Desde la Plaza Mayor, nos desviamos hacia el sur, por la estrecha calle del Arco, una de esas callejuelas que parecen hechas para perderse y encontrarse a la vez. Su silencio nos conduce hasta la pequeña plaza del Concejo, un rincón que guarda, casi en susurro, los vestigios de otro tiempo. Allí, entre las sombras de un edificio contemporáneo, perviven las ruinas de la antigua IGLESIA DE SAN GIL. De ella solo queda en pie su ábside mudéjar del siglo XIII, un delicado fragmento de ladrillo y memoria que resiste, altivo, el paso de los siglos.

En esta iglesia se reunía antaño el Concejo medieval de Guadalajara, el mismo que dio forma a la vida y al pulso de la ciudad. Si uno se detiene a mirar con atención, descubrirá que en esta plaza confluyen cinco calles dispuestas en forma de estrella: una huella que sugiere que, en otros tiempos, este pudo ser el verdadero centro de la ciudad medieval. El trazado irregular y estrecho de las calles que la rodean habla de su antigüedad, de una Guadalajara que crecía sin planos ni prisas, siguiendo los caprichos del terreno y los sueños de sus gentes.

Retomamos nuestro camino y continuamos el paseo por la calle Mayor, arteria que ha sido testigo del paso de los siglos y que hoy luce el encanto de las ciudades que saben reinventarse sin perder su esencia. A ambos lados de la vía se alzan los edificios más representativos de la arquitectura historicista de comienzos del siglo XX.

A la altura de la Plaza del Jardinillo, uno de los rincones más entrañables y queridos de Guadalajara, el paseo nos regala una nueva joya: la Iglesia de San Nicolás el Real. Su historia se remonta a 1647, cuando comenzó a levantarse sobre los cimientos del antiguo Colegio jesuita de la Trinidad, fundado por la familia Lasarte en 1619. Su fachada de ladrillo es sobria, casi discreta, pero en ella brilla con fuerza una portada barroca de piedra, añadida a finales del siglo XVII. Desde una hornacina central, una elegante figura de la Fe domina la escena, mientras bajo ella se representa la Santísima Trinidad, como si la piedra misma quisiera elevar una oración silenciosa al cielo.

El interior, fiel al estilo arquitectónico de los templos jesuitas, conserva una serena armonía y esconde dos auténticos tesoros: su altar mayor, de gran belleza, y la estatua yacente del comendador Rodrigo de Campuzano, una obra maestra tallada en Guadalajara a fines del siglo XV. Su perfección es tal que ha sido comparada con la célebre figura de El Doncel de la CATEDRAL DE SIGÜENZA (enlace a nuestra publicación).
- - - -
#### [Tarea propuesta a]
Di en cuántas líneas de las filas aparece la palabra "target", respetando mayúsculas y minúsculas. Responde solo con el número.
El texto sobre Guadalajara y las filas vienen de fuentes distintas.
- - - -
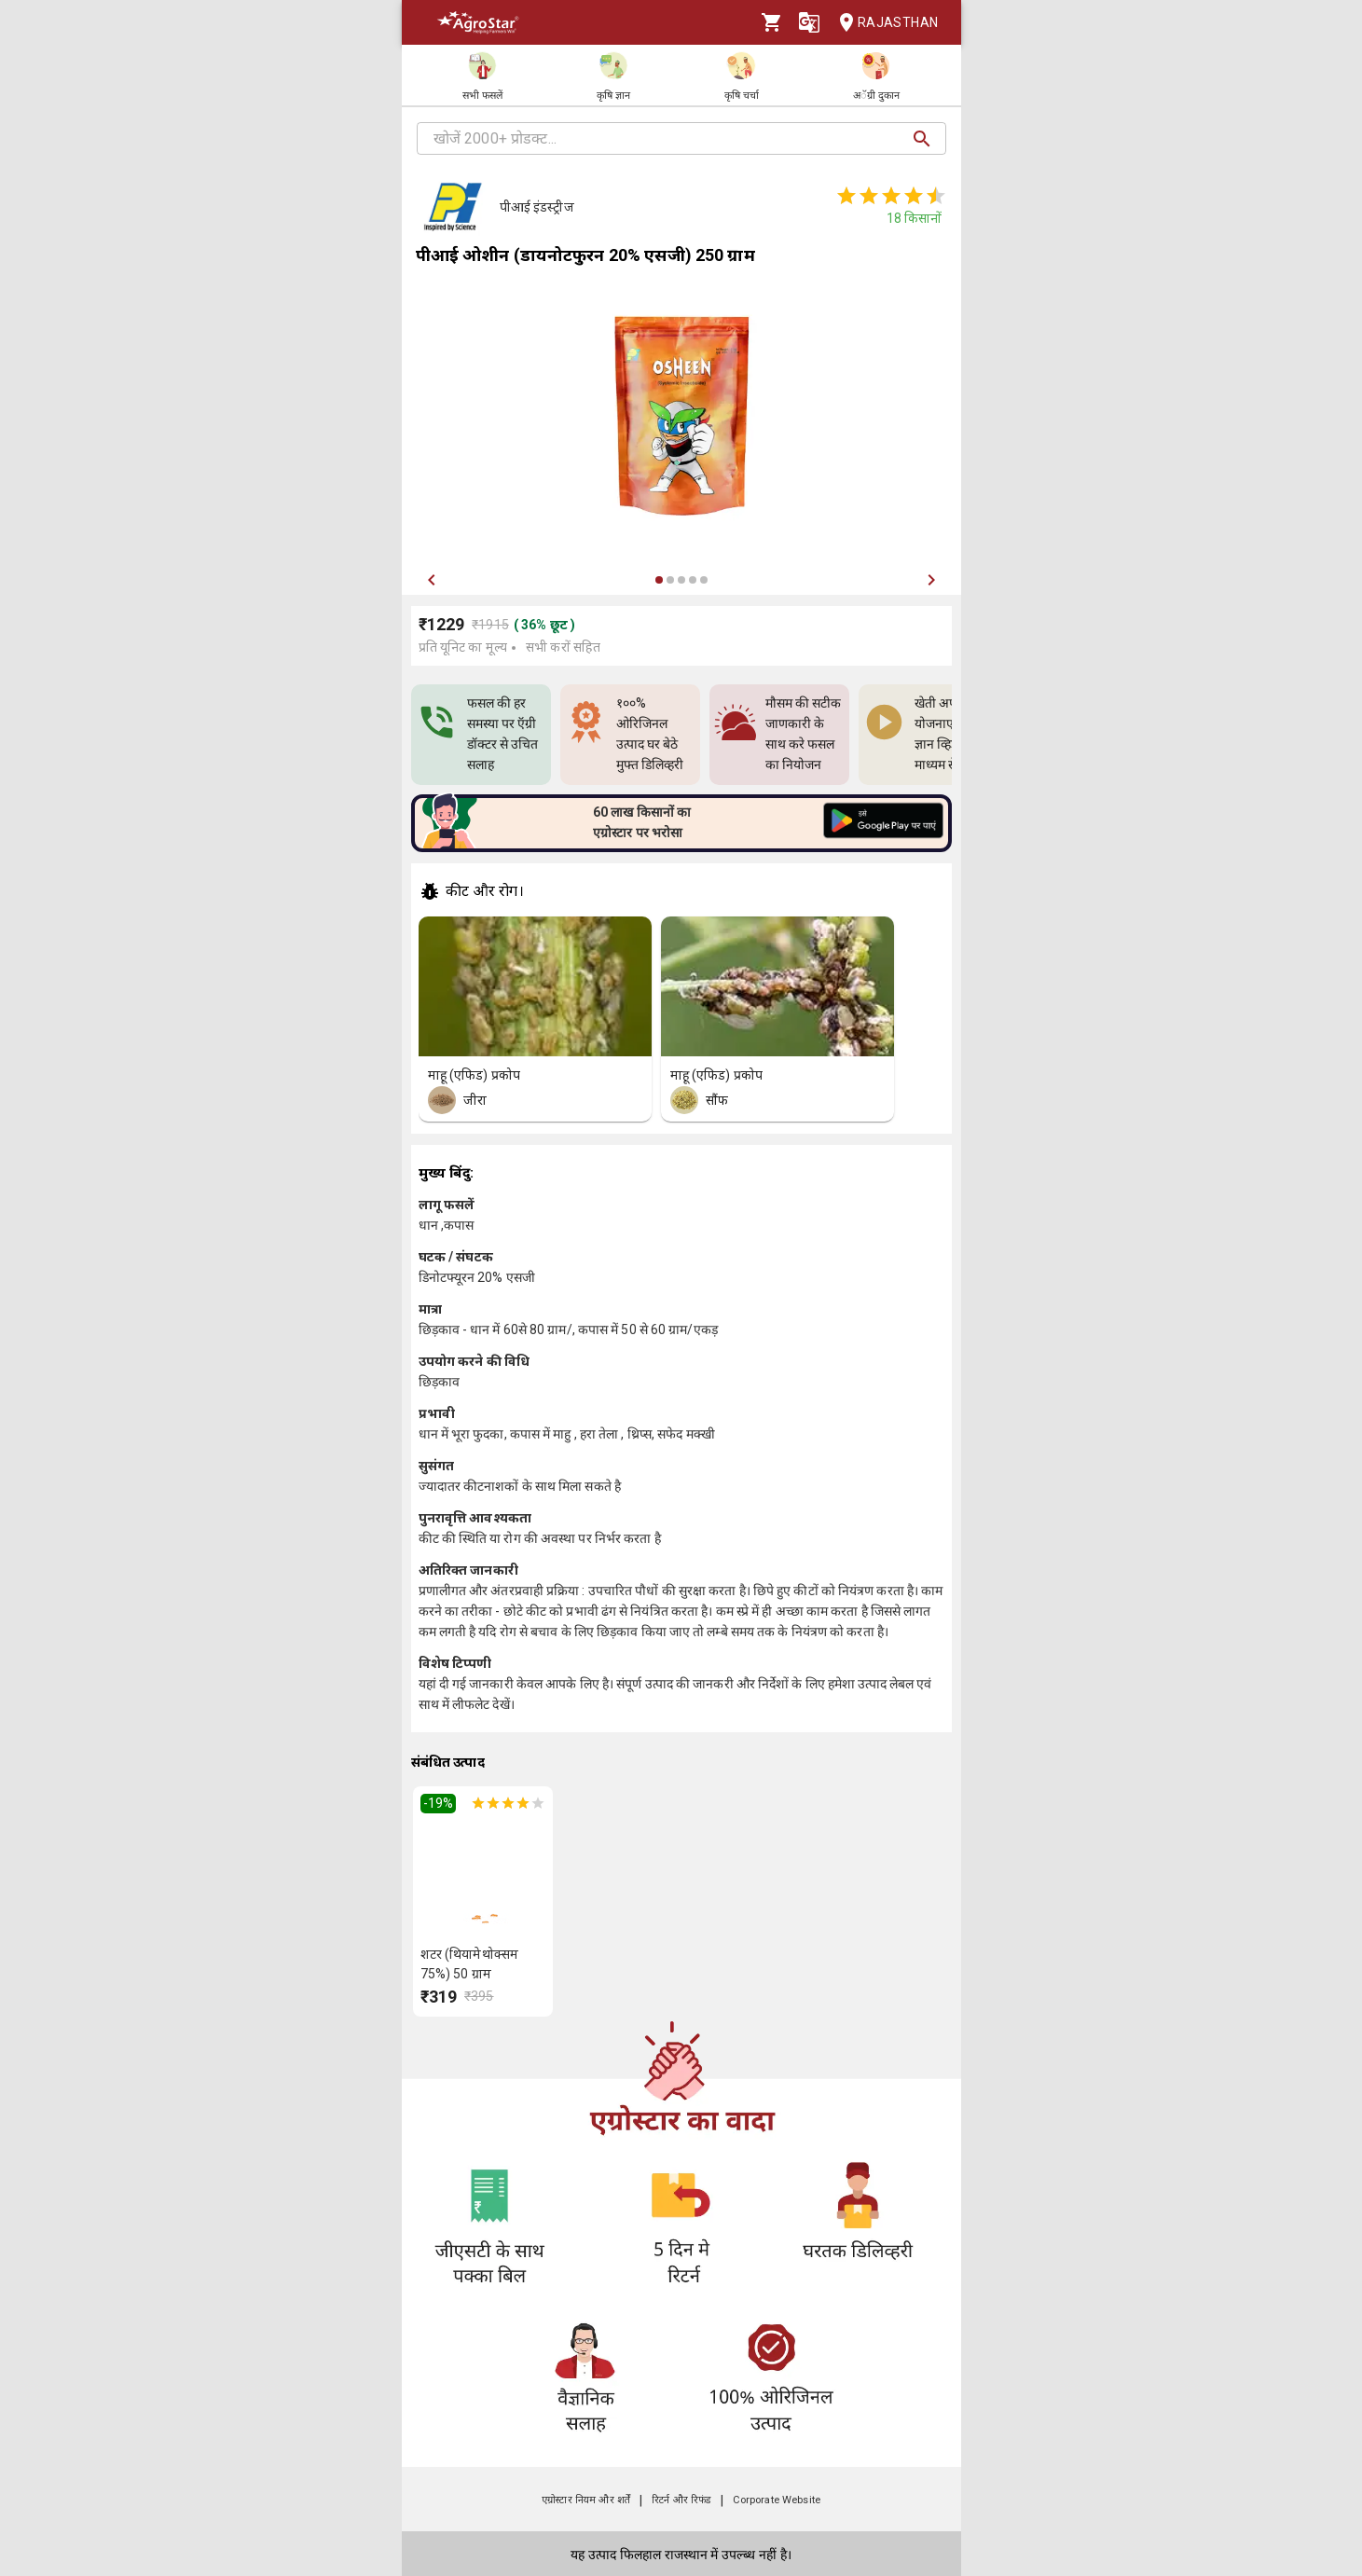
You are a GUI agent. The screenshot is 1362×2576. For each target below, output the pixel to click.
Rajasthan (883, 23)
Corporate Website (776, 2500)
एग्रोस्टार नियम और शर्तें (586, 2500)
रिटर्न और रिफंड (681, 2500)
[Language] (809, 22)
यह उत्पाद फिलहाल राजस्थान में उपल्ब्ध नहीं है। (681, 2554)
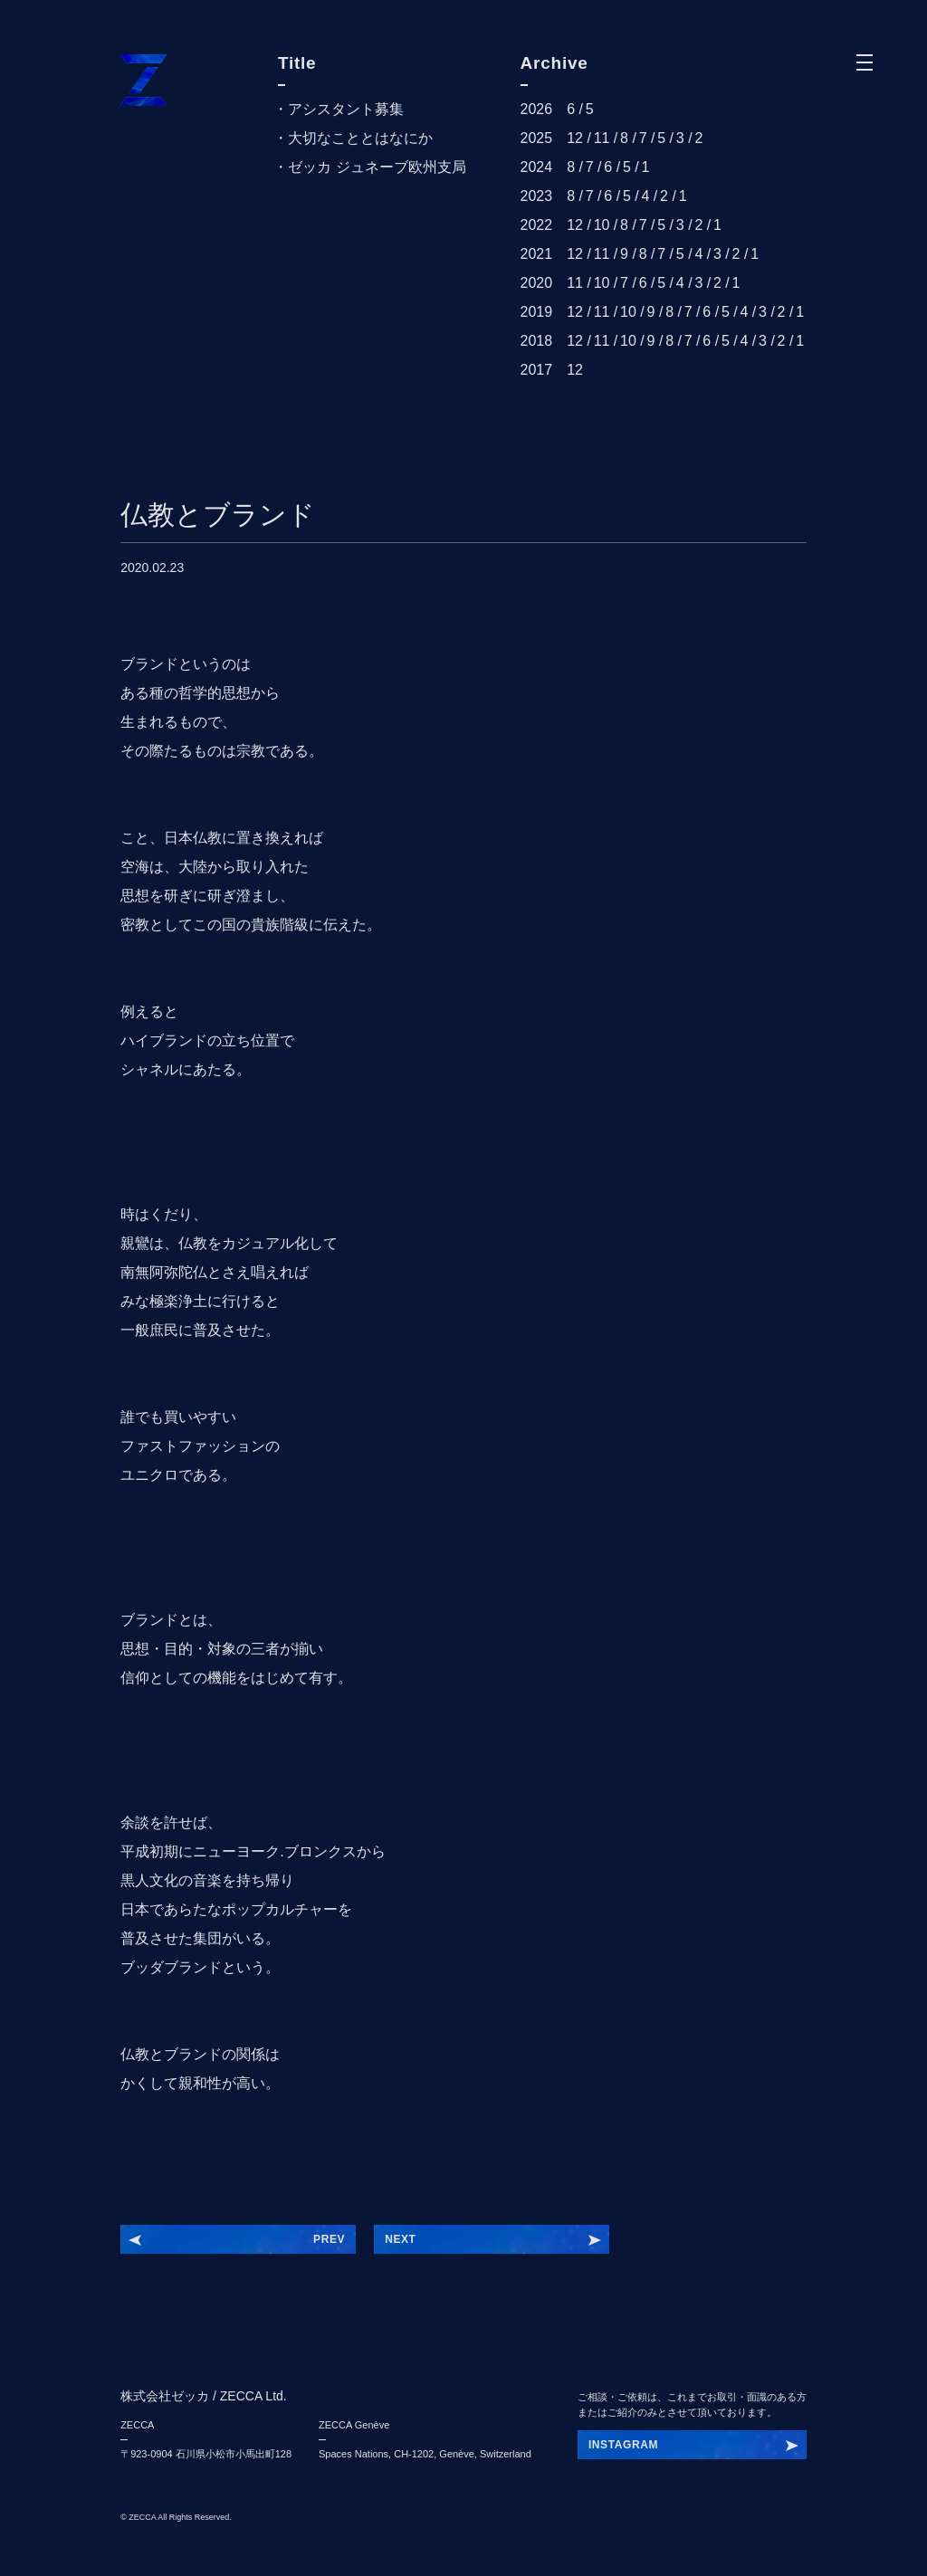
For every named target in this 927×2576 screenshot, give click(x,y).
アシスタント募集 (346, 109)
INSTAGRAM (623, 2444)
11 (602, 138)
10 (602, 225)
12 (575, 138)
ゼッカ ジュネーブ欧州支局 (376, 167)
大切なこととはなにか (360, 138)
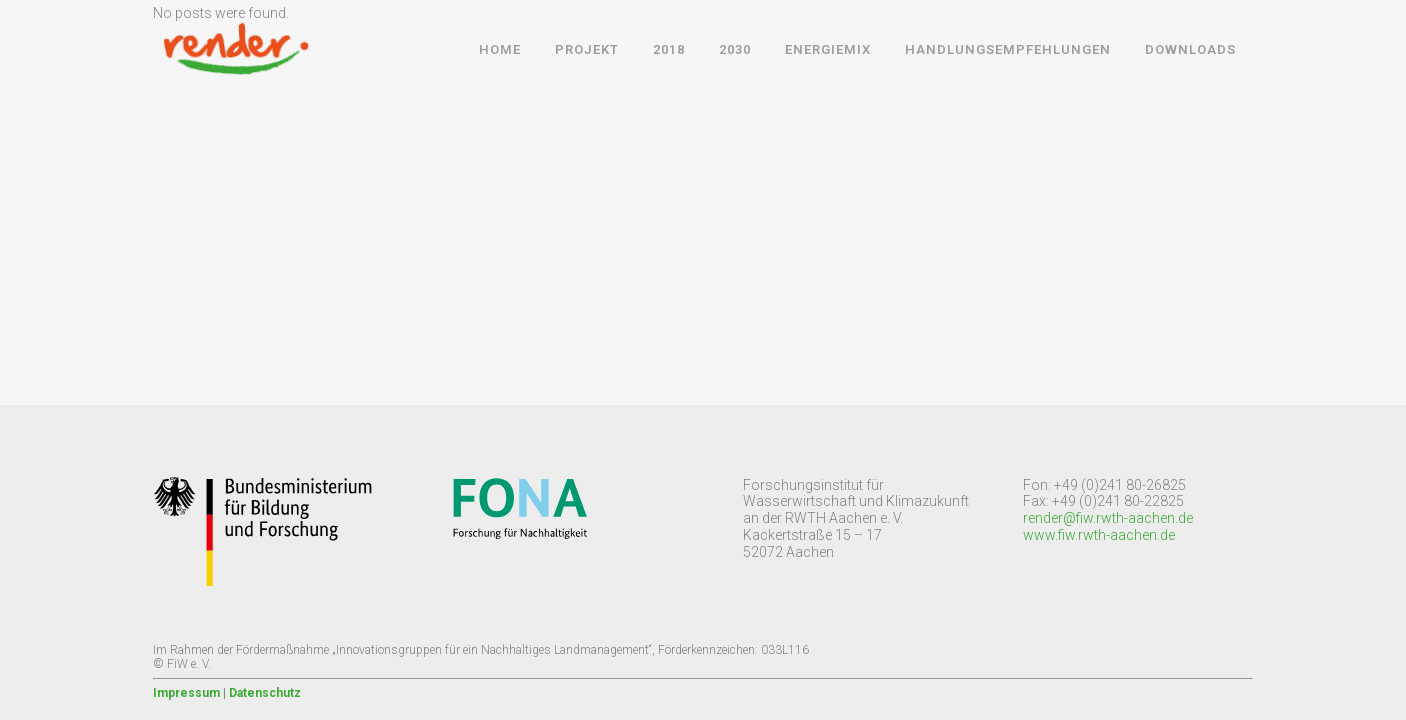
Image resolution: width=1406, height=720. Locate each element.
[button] (32, 30)
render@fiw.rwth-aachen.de (1108, 518)
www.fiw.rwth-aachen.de (1099, 535)
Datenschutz (265, 693)
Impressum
- - - -
#### [Tarea propuesta b]
Reproduce palabra por palabra el fragmento del texto sobre Guadalajara que empieza en "Retomamos nuestro camino" y termina en "del siglo XX.".

#### [Respuesta final a]
2

#### [Respuesta final b]
Retomamos nuestro camino y continuamos el paseo por la calle Mayor, arteria que ha sido testigo del paso de los siglos y que hoy luce el encanto de las ciudades que saben reinventarse sin perder su esencia. A ambos lados de la vía se alzan los edificios más representativos de la arquitectura historicista de comienzos del siglo XX.